**Do this:** Summarize the advisory agreement amendment in two sentences.

**Excerpted text:**

EX-10.30 2 v148663_ex10-30.htm Unassociated Document
Exhibit 10.30

 
AMENDMENT NO. 1 TO SECOND AMENDED AND RESTATED ADVISORY
AGREEMENT

THIS AMENDMENT NO. 1 TO SECOND AMENDED AND RESTATATED ADVISORY AGREEMENT, made as of May 11, 2009, between WINTHROP REALTY TRUST, an Ohio business trust corporation (the “Trust”), WRT REALTY, L.P., a Delaware limited partnership (the “Operating Partnership”, and together with the Trust, the “Company”), and FUR ADVISORS LLC (the “Advisor”).
 
WHEREAS, the Trust, the Operating Partnership and the Advisor are party to that certain Second Amended and Restated Advisory Agreement dated March 5, 2009 (the “Advisory Agreement”) pursuant to which the Advisor was retained to provide advisory services to the Company;
 
WHEREAS, the Trust and the Advisor desire to amend the Advisory Agreement to correct certain scrivener errors;
 
NOW, THEREFORE, in consideration of the premises and of the mutual agreements herein set forth, the parties hereto agree as follows:
 
1.           Capitalized Terms.  Capitalized terms used herein and not otherwise defined shall have the meaning ascribed thereto in the Advisory Agreement.

**Collected data:**
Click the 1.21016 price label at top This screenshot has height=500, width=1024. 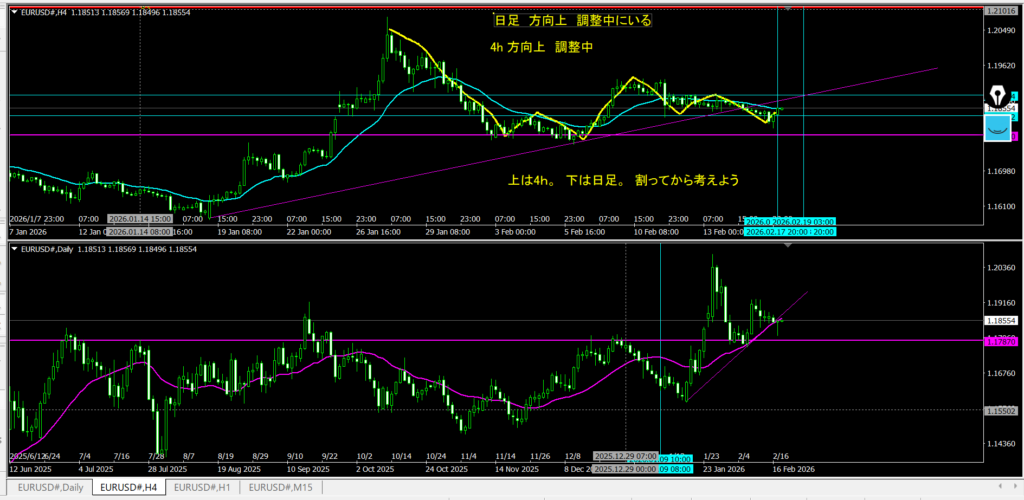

**Solution below:** Amendment No. 1, made as of May 11, 2009, among Winthrop Realty Trust, WRT Realty, L.P., and FUR Advisors LLC, amends the Second Amended and Restated Advisory Agreement dated March 5, 2009, under which the Advisor was retained to provide advisory services to the Company. The Trust and the Advisor want to amend that agreement to correct certain scrivener errors, and capitalized terms not otherwise defined in the amendment take the meanings given in the Advisory Agreement.